Estávamos em 2005, há 20 anos, quando Christian Horner conseguiu, finalmente, assegurar a sua passagem para a Fórmula 1, depois da sua equipa – a Arden International – ter dominado por completo os três anos de existência do Campeonato Internacional de Fórmula 3000. Hoje, 20 anos depois, em 2025, a história acabou, com um importante legado que fica para trás…
Sem meios para trazer a Arden para os Grande Prémios, e depois de terem falhado as negociações que manteve com a Jordan Grand Prix, na tentativa de assumir o controlo da escuderia de Silverstone, Horner chegou, no final de quinta-feira, a acordo com a Red Bull Racing, assumindo de imediato o lugar de diretor Desportivo da, na altura neófita, escuderia anglo-austrÃaca, enquanto Tony Purnell e David Pitchforth foram dispensados, regressando à Ford Motor Company, a empresa que os colocou à frente dos destinos da amais tarde defunta Jaguar Racing.

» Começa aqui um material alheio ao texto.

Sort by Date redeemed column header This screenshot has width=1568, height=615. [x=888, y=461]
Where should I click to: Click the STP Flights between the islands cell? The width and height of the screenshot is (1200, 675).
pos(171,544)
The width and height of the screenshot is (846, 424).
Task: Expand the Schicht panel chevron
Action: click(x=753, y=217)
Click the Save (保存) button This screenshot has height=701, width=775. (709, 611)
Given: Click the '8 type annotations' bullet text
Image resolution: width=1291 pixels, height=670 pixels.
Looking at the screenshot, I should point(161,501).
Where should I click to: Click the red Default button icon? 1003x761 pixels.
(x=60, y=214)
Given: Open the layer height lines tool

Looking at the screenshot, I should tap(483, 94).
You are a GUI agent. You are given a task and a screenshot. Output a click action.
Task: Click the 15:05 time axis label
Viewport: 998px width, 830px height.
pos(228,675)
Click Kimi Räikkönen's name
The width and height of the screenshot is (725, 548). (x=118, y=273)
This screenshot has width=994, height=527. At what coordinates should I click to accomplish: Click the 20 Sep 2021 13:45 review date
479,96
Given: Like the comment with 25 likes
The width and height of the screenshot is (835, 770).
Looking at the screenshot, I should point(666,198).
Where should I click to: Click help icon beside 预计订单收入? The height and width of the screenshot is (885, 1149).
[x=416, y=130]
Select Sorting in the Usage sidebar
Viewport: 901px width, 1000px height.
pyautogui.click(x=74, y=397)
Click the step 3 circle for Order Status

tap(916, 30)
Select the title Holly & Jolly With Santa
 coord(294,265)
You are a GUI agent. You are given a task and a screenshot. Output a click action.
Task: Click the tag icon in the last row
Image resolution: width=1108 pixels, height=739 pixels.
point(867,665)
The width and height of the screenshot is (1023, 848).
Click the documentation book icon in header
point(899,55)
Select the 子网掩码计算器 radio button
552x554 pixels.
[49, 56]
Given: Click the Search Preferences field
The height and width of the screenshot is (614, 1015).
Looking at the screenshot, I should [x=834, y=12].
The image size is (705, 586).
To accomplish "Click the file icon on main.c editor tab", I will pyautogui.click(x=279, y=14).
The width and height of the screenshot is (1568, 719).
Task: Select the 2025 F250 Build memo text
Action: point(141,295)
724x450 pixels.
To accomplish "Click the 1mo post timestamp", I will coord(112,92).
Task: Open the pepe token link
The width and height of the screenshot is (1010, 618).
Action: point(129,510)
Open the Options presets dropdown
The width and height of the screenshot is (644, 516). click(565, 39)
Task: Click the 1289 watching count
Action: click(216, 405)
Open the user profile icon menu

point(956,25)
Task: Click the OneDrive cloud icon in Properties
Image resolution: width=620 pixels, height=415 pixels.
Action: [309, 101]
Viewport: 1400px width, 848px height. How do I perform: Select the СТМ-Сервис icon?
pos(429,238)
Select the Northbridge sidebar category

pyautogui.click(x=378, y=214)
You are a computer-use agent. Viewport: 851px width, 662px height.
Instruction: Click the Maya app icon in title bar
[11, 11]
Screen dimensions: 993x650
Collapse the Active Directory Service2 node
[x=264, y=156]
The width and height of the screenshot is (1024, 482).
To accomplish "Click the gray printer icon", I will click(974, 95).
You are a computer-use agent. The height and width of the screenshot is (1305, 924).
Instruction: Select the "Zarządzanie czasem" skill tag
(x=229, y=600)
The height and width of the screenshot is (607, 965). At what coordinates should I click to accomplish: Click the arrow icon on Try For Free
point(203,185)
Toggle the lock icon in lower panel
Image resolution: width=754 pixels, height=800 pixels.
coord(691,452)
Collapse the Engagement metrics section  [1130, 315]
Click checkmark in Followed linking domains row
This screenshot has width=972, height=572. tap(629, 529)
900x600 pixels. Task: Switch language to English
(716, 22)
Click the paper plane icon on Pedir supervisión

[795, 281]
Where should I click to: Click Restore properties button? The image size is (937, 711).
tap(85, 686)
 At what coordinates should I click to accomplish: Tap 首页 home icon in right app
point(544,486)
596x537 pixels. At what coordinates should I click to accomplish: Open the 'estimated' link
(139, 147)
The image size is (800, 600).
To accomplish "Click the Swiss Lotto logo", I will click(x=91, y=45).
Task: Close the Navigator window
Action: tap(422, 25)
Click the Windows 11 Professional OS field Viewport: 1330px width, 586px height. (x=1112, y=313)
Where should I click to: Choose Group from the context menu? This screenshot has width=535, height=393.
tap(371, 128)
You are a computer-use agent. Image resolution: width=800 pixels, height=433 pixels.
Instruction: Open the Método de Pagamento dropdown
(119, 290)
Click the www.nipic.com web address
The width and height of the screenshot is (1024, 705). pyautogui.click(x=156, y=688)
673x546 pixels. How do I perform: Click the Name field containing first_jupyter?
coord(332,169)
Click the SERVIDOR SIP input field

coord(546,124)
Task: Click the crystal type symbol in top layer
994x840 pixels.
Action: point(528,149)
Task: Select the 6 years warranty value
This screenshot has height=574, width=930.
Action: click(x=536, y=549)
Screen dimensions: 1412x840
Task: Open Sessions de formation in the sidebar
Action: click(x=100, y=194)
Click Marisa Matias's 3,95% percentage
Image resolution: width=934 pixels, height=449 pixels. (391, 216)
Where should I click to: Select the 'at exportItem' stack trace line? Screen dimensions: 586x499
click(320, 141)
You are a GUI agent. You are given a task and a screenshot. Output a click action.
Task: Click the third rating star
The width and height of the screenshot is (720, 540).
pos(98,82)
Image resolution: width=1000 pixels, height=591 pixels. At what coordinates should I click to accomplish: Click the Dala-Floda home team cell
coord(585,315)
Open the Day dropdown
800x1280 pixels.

As ligações de Horner à Red Bull não eram novas, pois em 2004 Vittantonio Liuzzi correu e ganhou o campeonato de F. 3000 com a Arden, apoiado por aquela marca de bebida energética, tendo mesmo existido a possibilidade de ser a Red Bull a principal patrocinadora da equipa de Horner no caso deste conseguir fazê-la ascender à F1. Bem se pode dizer que neste caso, ao contrário da conhecida lenda, foi a montanha que foi a Maomé e não o inverso.